++++ 抜粋 ++++

実際には上記の図と違ってタイミングのかぶりがたくさん出てくると思いますが、その場合もズレている部分に注目すると上手く合体したイメージを持てるでしょう。
練習法
では具体的にどう練習するべきかについて話していきます。先にまとめると、①曲をゆっくり再生し、②楽譜に書き出し、③ズレを理解し、④ゆっくり演奏する という手順です。
①曲をゆっくり再生する
まずは曲をゆっくり再生して、ギターとボーカルそれぞれのパートについてどういうフレーズになっているかを聞き取りましょう。
曲をゆっくり再生するためのソフト(アプリ)はこちらの記事を参考にしてください 。
②楽譜に書き出す
次に、先ほど聞き取ったそれぞれのフレーズを縦に並べて楽譜に書き出してみます。この時、楽譜の縦軸がしっかり揃うように気を付けましょう。そうすることで視覚的に理解しやすくなります。細かい補助線や休符も入れるようにしましょう。書き方はお任せしますが、タイミングさえ分かればいいと思います。
③ズレを理解する
楽譜に書き出せたら、ふたつのパートを見比べてそれぞれの音の関係性を理解しましょう。「この言葉はこのピッキングと同時」「この言葉はこのピッキングの半拍後」などを細かく分析することで、合体フレーズにおける正解のタイミングが見えてきます。
④ゆっくり演奏する
そして理解した後は実際に試してみるわけですが、この時も非常にゆっくりとしたテンポで練習し始めることが大事です。初めから早いテンポで合わせると、なんとなく合っているように聞こえても細かいズレが生じていてしっくりこないという事態になりかねません。
初めはなかなか思い通りに体を動かせずもどかしく感じるかもしれませんが、頭で理解さえ出来ていれば辛抱強くゆっくり練習していけば必ずできるようになります!
■方法B:バラバラの二つのフレーズを同時にイメージする
これは少し難しくて説明もしにくいのですが、二つのフレーズを同時に頭でイメージしながら演奏するということです。一見何の解決にもなっていないように思えますが、ギタボに慣れてきたりして条件が整えばこれを出来るようになります。この方法をお勧めするケースが3つあります。
方法Bをお勧めするケース
ケース1:そもそも簡単に弾きながら歌えてしまうようなフレーズの場合
「ジャカジャカジャカジャカ」と一定のリズムで刻みながら普通に歌うくらいなら無意識に出来てしまう人も多いかと思います。その「無意識に両方演奏できる」という場合だと、頭の中で実はこのようにギターのフレーズと歌のフレーズをバラバラに捉えて同時に流すということが行われているかと思います。
まあそんなことが出来る人はこの記事を読んでいないでしょうから、ここで言いたいのは「慣れてきたら方法Bに変えていくと良い」ということです。方法Aは正確に理解することができますが、正直めんどくさいです(笑)。簡単にできる部分では方法B、難しい部分だけ方法Aと使い分けるのが良いでしょう。相当慣れてくれば、ほとんどこちらのイメージで出来るようになってきます!
ケース2:難しすぎて頭では理解できているがどうしても実行できないという場合
方法Aで練習を続けても一向に出来るようにならない場合の最終手段です。頭で考えすぎずにバラバラで捉えたまま演奏した方が、細かいズレはあれどノリはしっかりと出る可能性があります。

++++

▶ 依頼内容
ギターを弾きながら歌う練習についての抜粋から、「まあそんなことが出来る人はこ」から「かりと出る可能性があります。」までを両端も含めて一字一句そのまま打ち直してもらえますか？ 本文だけを手がかりに取り組んでください。

++++ 記録情報 ++++

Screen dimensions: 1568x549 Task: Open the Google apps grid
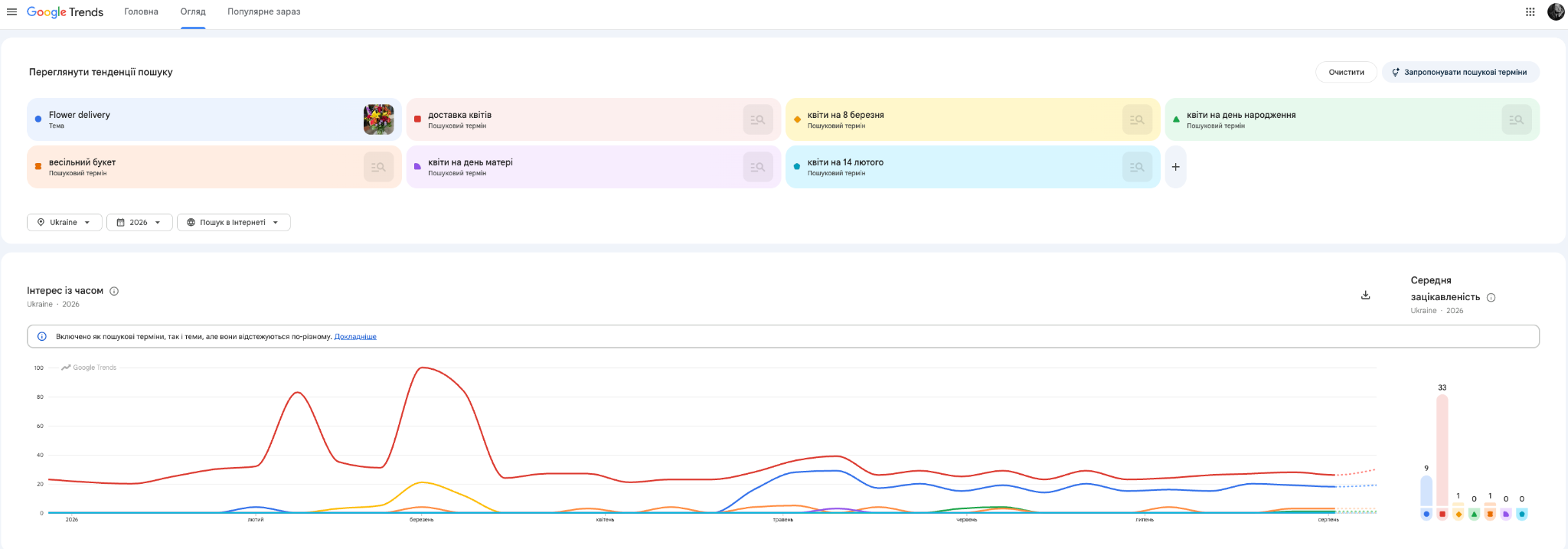coord(1530,11)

++++

▶ 解答全文
まあそんなことが出来る人はこの記事を読んでいないでしょうから、ここで言いたいのは「慣れてきたら方法Bに変えていくと良い」ということです。方法Aは正確に理解することができますが、正直めんどくさいです(笑)。簡単にできる部分では方法B、難しい部分だけ方法Aと使い分けるのが良いでしょう。相当慣れてくれば、ほとんどこちらのイメージで出来るようになってきます!
ケース2:難しすぎて頭では理解できているがどうしても実行できないという場合
方法Aで練習を続けても一向に出来るようにならない場合の最終手段です。頭で考えすぎずにバラバラで捉えたまま演奏した方が、細かいズレはあれどノリはしっかりと出る可能性があります。